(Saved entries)
═══
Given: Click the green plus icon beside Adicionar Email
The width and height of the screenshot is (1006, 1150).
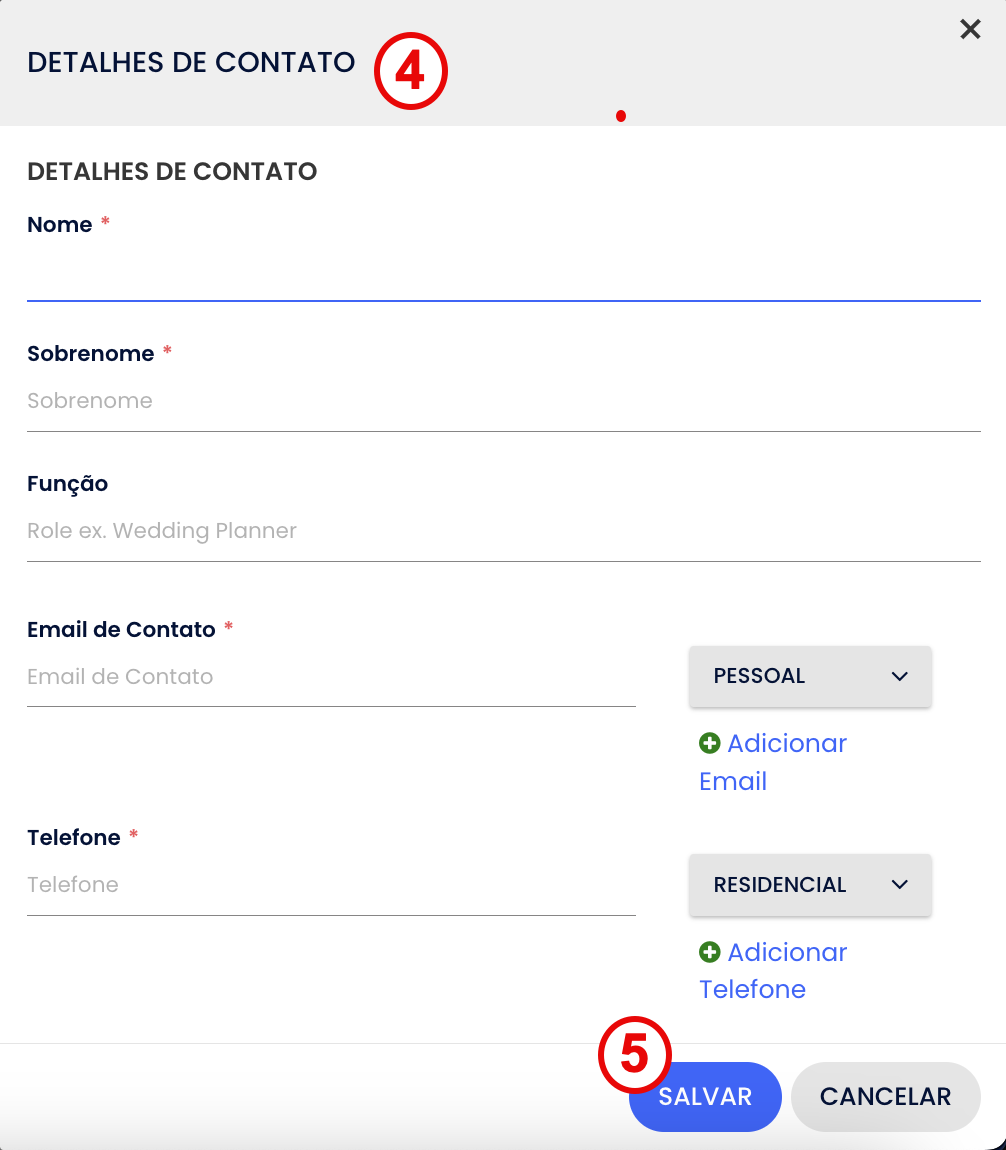Looking at the screenshot, I should coord(710,743).
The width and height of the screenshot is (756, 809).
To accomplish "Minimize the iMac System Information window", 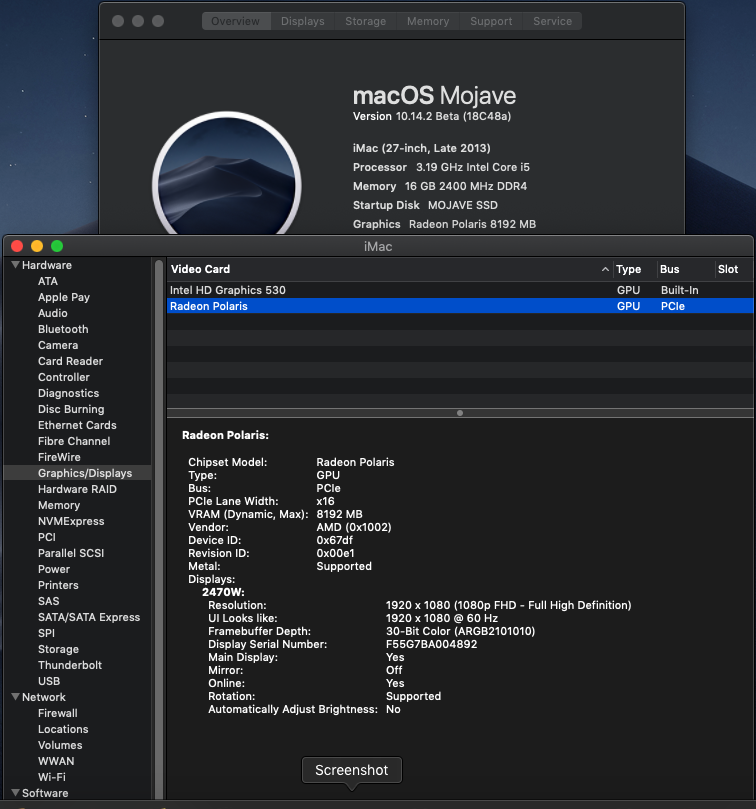I will 37,246.
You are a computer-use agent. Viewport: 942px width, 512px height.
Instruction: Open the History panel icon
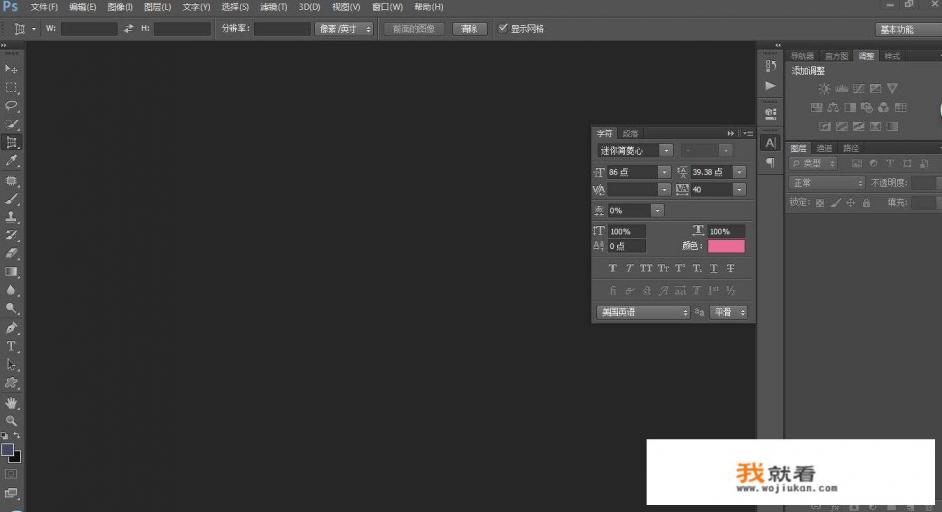pos(770,66)
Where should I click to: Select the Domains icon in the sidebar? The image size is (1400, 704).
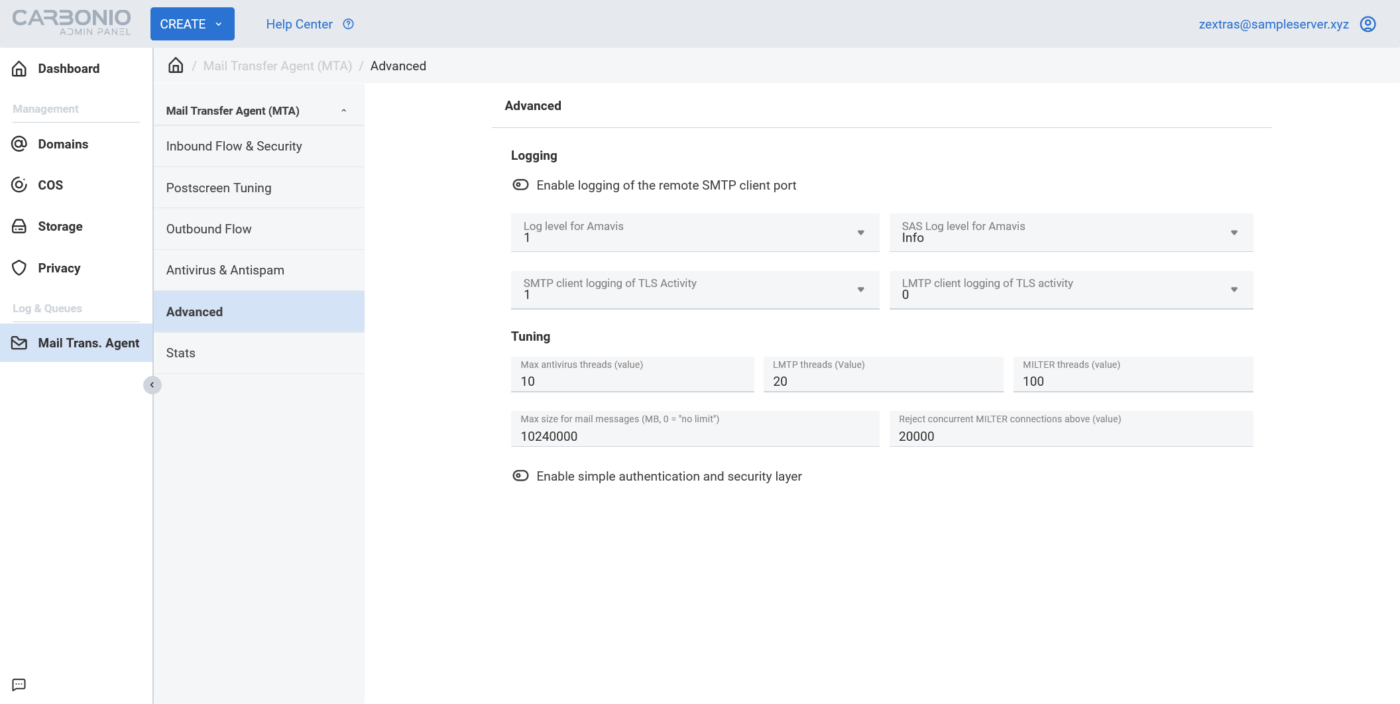[20, 143]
═══
(Task) Please take the lines from the beginning of the data above through the line holding "The width and height of the screenshot is (756, 809)." and transcribe them exactly, without any pictures.

(Response to this task)
Given: Click the green plus icon beside Adicionar Email
The width and height of the screenshot is (1006, 1150).
Looking at the screenshot, I should coord(710,743).
The width and height of the screenshot is (756, 809).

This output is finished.